[Short problem 1]:
Do the following statements agree with the forum thread on spooling braid? Answer yes or no for each, quoting the deciding words of the thread: (a) robul spools his line by hand and wraps it as tight as possible; (b) goldwingtiny says Stren Sonic Braid costs less per spool than Power Pro; (c) MattK says his experiments are aimed mainly at spinning reels.

[Selected text]:
==========

# Shimano Spinning & Braid



## KylesKenner2 (Nov 19, 2008)

Was working at Academy last night, 1960 & 290, and a gentleman inquired about how the braid was to be spooled on a Spinning reel. He said it needed to be more of a criss-cross pattern instead of the typical spooling fashion. He said with the typical spooling fashion, the line will dig into the next layer on a hook set.
My thought is during the spooling process with the braid wrapped tightly, as everyone has suggested with a bait caster, it cannot dig into the next layer compared to a loosely spooled reel. 
Thoughts please.


----------



## robul (Apr 26, 2007)

well when he reels it in when he is using it its not going to be criss crossed.. And I would never criss cross any line on any reel. It will severely effect cast distance. I spool mine on manually and I wrap it as tight as possible and iv never had an issue. All I use is shimano spinners and power pro.


----------



## KylesKenner2 (Nov 19, 2008)

That was something I forgot to mention earlier. I told him that it wouldn't make a difference how you initially spooled it, when you reel it in, it is going on however it wants to.
He kept looking down at the reel as if there was something he could change to make it reel criss-crossed.
Thanks for you input


----------



## MattK (Feb 9, 2006)

I've had the same thoughts as your friend but there are some issues to overcome with respect to the criss-cross pattern. Actually, there is a spinning reel on the market that provides a criss-cross pattern by using a faster oscillation speed. My experiments are geared more towards baitcasters. Anyhow, the best thing you and your friend can do now is to spool it tight and use a larger diameter braid.


----------



## goldwingtiny (May 4, 2005)

Hey Kyle,
The wife and I have been using Shimano Sahara 2500's spooled first with 14lbs. mono followed by 20lbs./6dia. Stren Sonic Braid on all of our popping rig's with no problems what so ever. I've been spooling all of my spinning reel's the old fashion way by laying the spool's on the ground and reeling them by hand. Check every so often for line twist. If you have any, simply flip the spool over that's on the ground.

For you guy's (& gal's) that are using Power Pro, I would like to highly recommend that you try the new Stren Sonic Braid. If memory serves me right, I think it might be a buck or two more per 300 yard spool then Power Pro, but well worth it.

TINY


----------



## kidflex (Aug 16, 2005)

just reel the braid on tight! it wont dig in. i load up saltigas and stellas with 80-100lb braid, fished 25+lb of drag and killed many bigfish. never had an issue with braid digging in. if it digs its too loose. bottom line. also no need for mono backing either.


----------



## MattK (Feb 9, 2006)

kidflex said:


> also no need for mono backing either.


You need a backing on most reels.


----------



## Gatorman23 (Jul 10, 2006)

==========

[Data]:
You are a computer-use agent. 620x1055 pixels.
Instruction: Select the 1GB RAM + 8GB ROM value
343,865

==========

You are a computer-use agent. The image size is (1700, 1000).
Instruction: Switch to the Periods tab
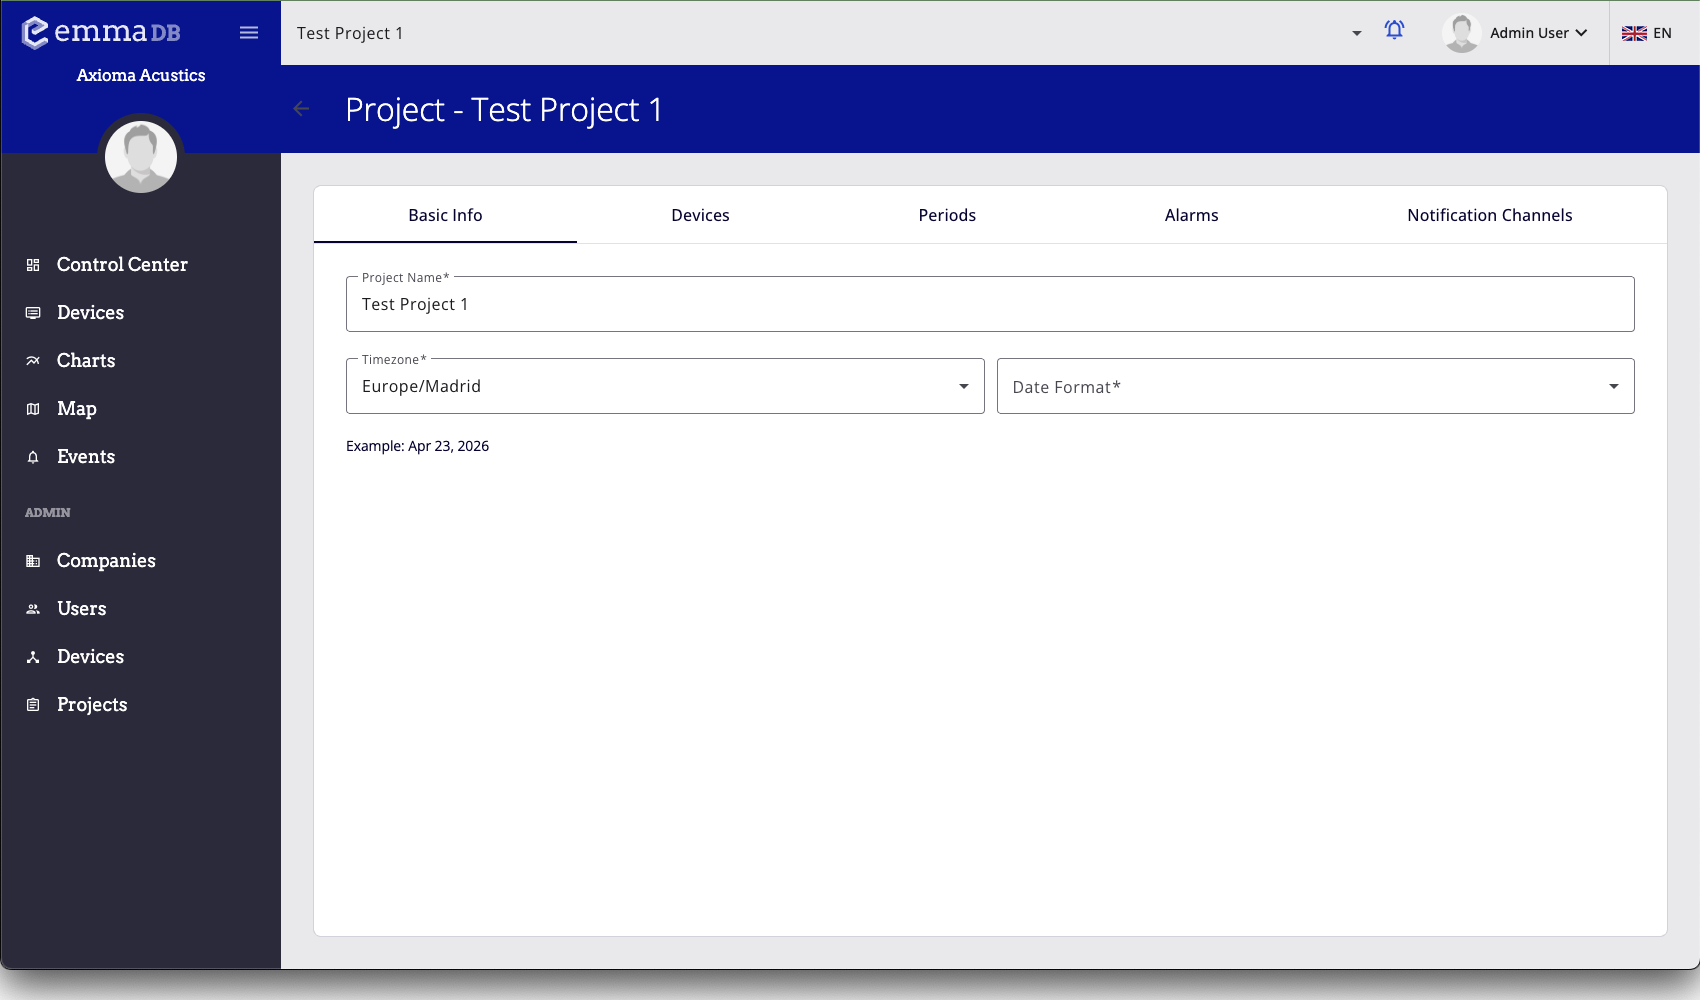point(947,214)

==========

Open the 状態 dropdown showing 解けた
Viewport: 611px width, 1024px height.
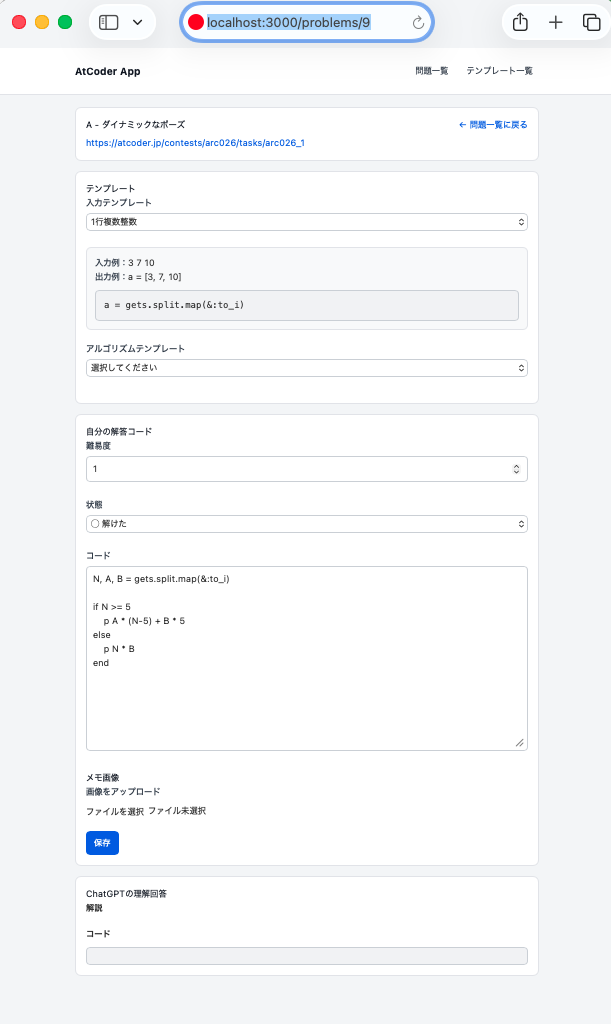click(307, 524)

==========

[Short problem 2]:
In the records, begin at the line that has "You are a computer-use agent. The" and stop after the line that has "point(947,214)". Turn those lines into a numbered list, skipping blank lines and leaving out the pictures.

[Right answer 1]:
(a) Yes: "I spool mine on manually and I wrap it as tight as possible"
(b) No: "I think it might be a buck or two more per 300 yard spool then Power Pro"
(c) No: "My experiments are geared more towards baitcasters."

[Right answer 2]:
1. You are a computer-use agent. The image size is (1700, 1000).
2. Instruction: Switch to the Periods tab
3. point(947,214)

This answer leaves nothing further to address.